[Supplied data Boundary: Start]
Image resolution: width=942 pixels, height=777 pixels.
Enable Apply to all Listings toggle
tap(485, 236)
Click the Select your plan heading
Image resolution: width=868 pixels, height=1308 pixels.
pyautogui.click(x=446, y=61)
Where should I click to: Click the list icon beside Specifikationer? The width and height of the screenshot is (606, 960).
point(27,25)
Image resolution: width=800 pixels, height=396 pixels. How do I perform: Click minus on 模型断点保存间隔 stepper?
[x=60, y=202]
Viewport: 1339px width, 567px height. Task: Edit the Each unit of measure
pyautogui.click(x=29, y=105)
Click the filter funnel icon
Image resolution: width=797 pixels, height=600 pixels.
[Supplied data Boundary: End]
*Exercise prompt:* Could you copy exactly the lines from the one containing "Click the filter funnel icon" through the end of the records above, and nothing more?

*The answer:*
Click the filter funnel icon
Image resolution: width=797 pixels, height=600 pixels.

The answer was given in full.